= Caroline Wiseneder =

German composer

Caroline Schneider Wiseneder (20 August 1807 – 25 August 1868) was a German composer and music educator who developed a musical notation system for the blind, as well as a kindergarten music curriculum. She was born in Braunschweig, and married an opera singer named Wiseneder. She founded several singing societies, in addition to the Wiseneder Music School for the Blind in 1860, which became the model for several schools throughout Germany. Her method for teaching instrumental music to young children was adopted by the national kindergarten movement established in Germany about 1873. Among other teaching tools, Caroline used toy orchestra instruments which were carefully tuned to harmonize together. She believed that children should always be accompanied by an instrument when they sang. After her death, a marble bust of Caroline was placed in the Braunschweig town library in honor of her achievements.

◆ EXERCISE TASK: Reproduce the Caroline Wiseneder biography word for word, from the heading to the end.

◆ DATA LINES:
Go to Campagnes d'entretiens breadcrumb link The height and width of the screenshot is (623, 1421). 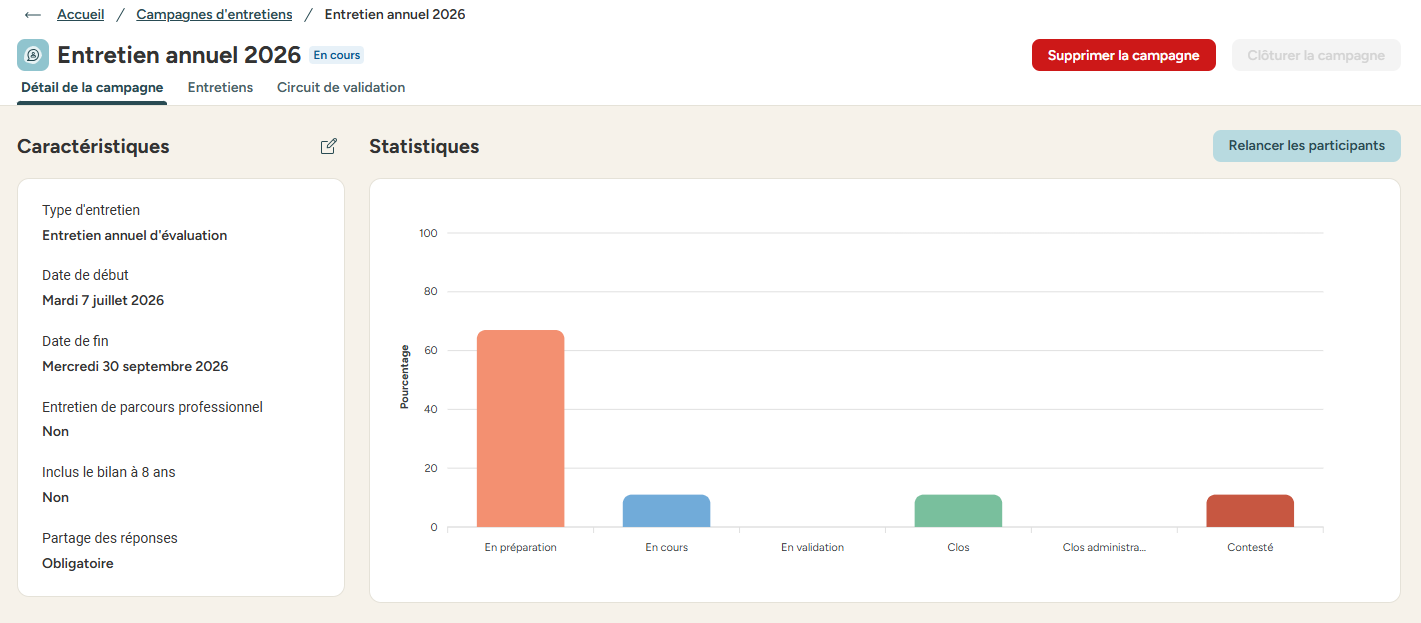[x=214, y=15]
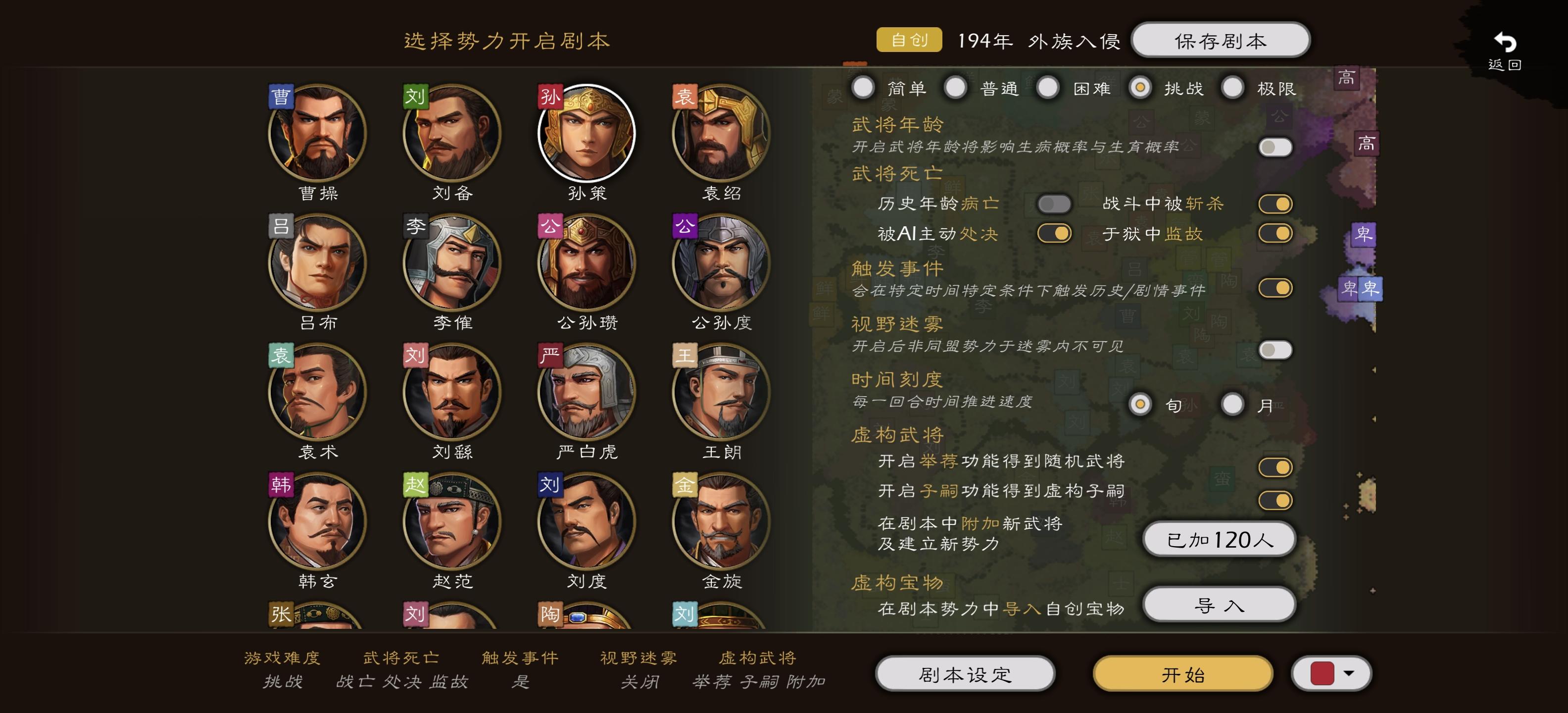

◆ SOLUTION TO THIS TASK:
= Caroline Wiseneder =

German composer

Caroline Schneider Wiseneder (20 August 1807 – 25 August 1868) was a German composer and music educator who developed a musical notation system for the blind, as well as a kindergarten music curriculum. She was born in Braunschweig, and married an opera singer named Wiseneder. She founded several singing societies, in addition to the Wiseneder Music School for the Blind in 1860, which became the model for several schools throughout Germany. Her method for teaching instrumental music to young children was adopted by the national kindergarten movement established in Germany about 1873. Among other teaching tools, Caroline used toy orchestra instruments which were carefully tuned to harmonize together. She believed that children should always be accompanied by an instrument when they sang. After her death, a marble bust of Caroline was placed in the Braunschweig town library in honor of her achievements.